Our work explores the hardness of $3$SUM instances without certain additive structures, and its applications. As our main technical result, we show that solving $3$SUM on a size-$n$ integer set that avoids solutions to $a+b=c+d$ for $\{a, b\} \ne \{c, d\}$ still requires $n^{2-o(1)}$ time, under the $3$SUM hypothesis. Such sets are called Sidon sets and are well-studied in the field of additive combinatorics. - Combined with previous reductions, this implies that the All-Edges Sparse Triangle problem on $n$-vertex graphs with maximum degree $\sqrt{n}$ and at most $n^{k/2}$ $k$-cycles for every $k \ge 3$ requires $n^{2-o(1)}$ time, under the $3$SUM hypothesis. This can be used to strengthen the previous conditional lower bounds by Abboud, Bringmann, Khoury, and Zamir [STOC'22] of $4$-Cycle Enumeration, Offline Approximate Distance Oracle and Approximate Dynamic Shortest Path. In particular, we show that no algorithm for the $4$-Cycle Enumeration problem on $n$-vertex $m$-edge graphs with $n^{o(1)}$ delays has $O(n^{2-\varepsilon})$ or $O(m^{4/3-\varepsilon})$ pre-processing time for $\varepsilon >0$. We also present a matching upper bound via simple modifications of the known algorithms for $4$-Cycle Detection. - A slight generalization of the main result also extends the result of Dudek, Gawrychowski, and Starikovskaya [STOC'20] on the $3$SUM hardness of nontrivial 3-Variate Linear Degeneracy Testing (3-LDTs): we show $3$SUM hardness for all nontrivial 4-LDTs. The proof of our main technical result combines a wide range of tools: Balog-Szemer{\'e}di-Gowers theorem, sparse convolution algorithm, and a new almost-linear hash function with almost $3$-universal guarantee for integers that do not have small-coefficient linear relations.

翻译：我们的工作探讨了3SUM实例在缺乏特定加法结构时的难度及其应用。作为主要技术成果，我们证明：在避免满足$a+b=c+d$（其中$\{a, b\} \ne \{c, d\}$）的大小为$n$的整数集合上求解3SUM问题，在3SUM假设下仍需要$n^{2-o(1)}$时间。这类集合被称为Sidon集，在加法组合领域已有深入研究。
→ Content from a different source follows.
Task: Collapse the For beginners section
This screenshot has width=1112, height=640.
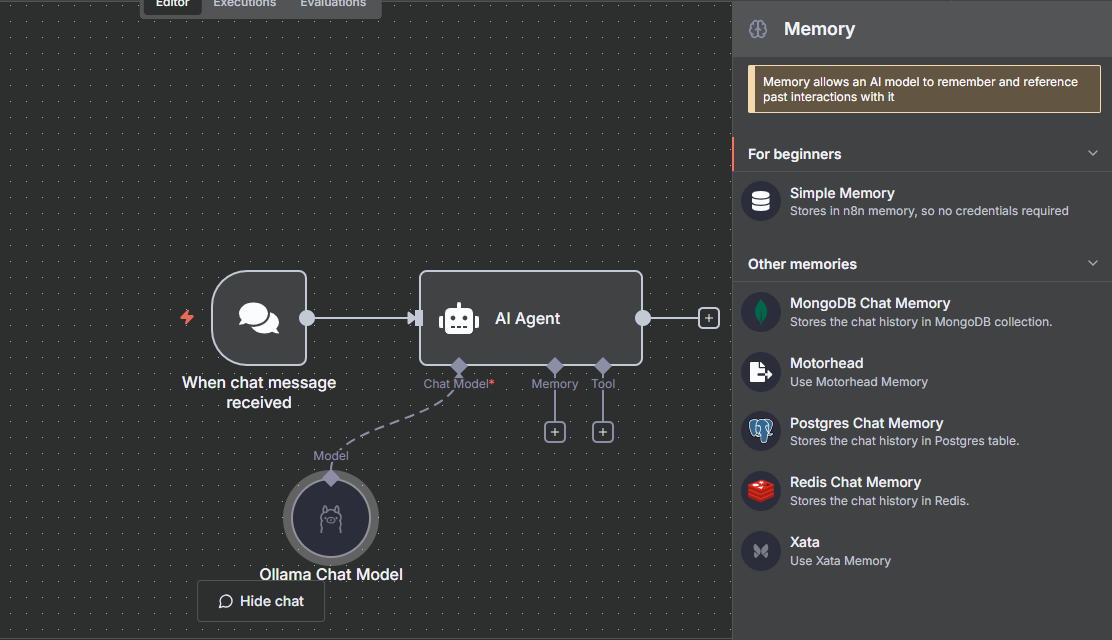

— 结合先前归约，这意味着：对于最大度为$\sqrt{n}$且对任意$k \ge 3$最多包含$n^{k/2}$个$k$-环的$n$顶点图上的全边稀疏三角问题，在3SUM假设下仍需要$n^{2-o(1)}$时间。这可用于加强Abboud、Bringmann、Khoury和Zamir [STOC'22] 关于4-环枚举、离线近似距离查询和近似动态最短路径问题的先前条件性下界。特别地，我们证明：对于$n$顶点$m$边且允许$n^{o(1)}$延迟的4-环枚举问题，不存在预处理时间为$O(n^{2-\varepsilon})$或$O(m^{4/3-\varepsilon})$（其中$\varepsilon >0$）的算法。我们还通过对已知4-环检测算法进行简单修改，给出了匹配的上界。— 主要结论的轻微推广还扩展了Dudek、Gawrychowski和Starikovskaya [STOC'20] 关于非平凡3变量线性退化测试（3-LDT）的3SUM困难性结果：我们证明了所有非平凡4-LDT的3SUM困难性。主要技术结论的证明综合运用了多种工具：Balog-Szemerédi-Gowers定理、稀疏卷积算法，以及一种新的、对无小系数线性关系的整数具有几乎3-通用保证的近似线性哈希函数。